Krisentheorie und sozialistische Politik VI.

von Ingo Schmidt

Im Voraussagen und Erklären von kapitalistischen Krisen lassen sich Marxisten von niemandem etwas vormachen. Dass sie mit ihren Vorhersagen nicht viel besser liegen als bürgerliche Krisenleugner und stets ein ganzes Bündel von Krisenursachen ins Feld führen, macht die Debatte erst so richtig interessant.

Darüber kann der politische Gebrauchswert auch schon mal in Vergessenheit geraten. Dabei entwickeln Marxisten ihre Theorie in praktischer Absicht. Sie wollen die Handlungsspielräume sozialistischer Politik im Verhältnis zur Wirtschaftslage ausloten. Mit diesem Thema wollen wir unsere Serie zur Krisentheorie beenden.

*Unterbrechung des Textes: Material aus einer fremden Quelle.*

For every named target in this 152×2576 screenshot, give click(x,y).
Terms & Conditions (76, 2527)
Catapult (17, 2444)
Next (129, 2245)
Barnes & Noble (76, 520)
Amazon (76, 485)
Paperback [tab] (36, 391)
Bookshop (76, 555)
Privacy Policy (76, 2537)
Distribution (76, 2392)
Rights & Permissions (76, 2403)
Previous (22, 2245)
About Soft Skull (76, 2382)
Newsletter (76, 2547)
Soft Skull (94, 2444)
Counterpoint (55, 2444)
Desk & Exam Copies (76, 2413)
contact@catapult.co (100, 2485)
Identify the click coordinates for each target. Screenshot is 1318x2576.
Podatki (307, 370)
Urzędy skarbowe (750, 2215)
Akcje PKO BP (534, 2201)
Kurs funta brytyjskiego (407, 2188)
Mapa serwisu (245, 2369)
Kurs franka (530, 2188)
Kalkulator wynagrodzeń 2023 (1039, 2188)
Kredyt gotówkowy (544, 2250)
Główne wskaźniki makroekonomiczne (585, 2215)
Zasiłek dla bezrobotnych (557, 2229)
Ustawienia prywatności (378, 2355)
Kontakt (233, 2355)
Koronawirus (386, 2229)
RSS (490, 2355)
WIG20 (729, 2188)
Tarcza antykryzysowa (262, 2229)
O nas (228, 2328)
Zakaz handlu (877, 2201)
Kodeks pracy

Von der Weltwirtschaftskrise im Winter 2008/09 schlossen viele, nicht nur marxistische, Ökonomen auf ein Ende des Neoliberalismus. Auf der Linken wurden die Möglichkeiten eines sozial-ökologischen Keyensianismus bzw. die Notwendigkeit eines Sozialismus des 21.Jahrhunderts diskutiert.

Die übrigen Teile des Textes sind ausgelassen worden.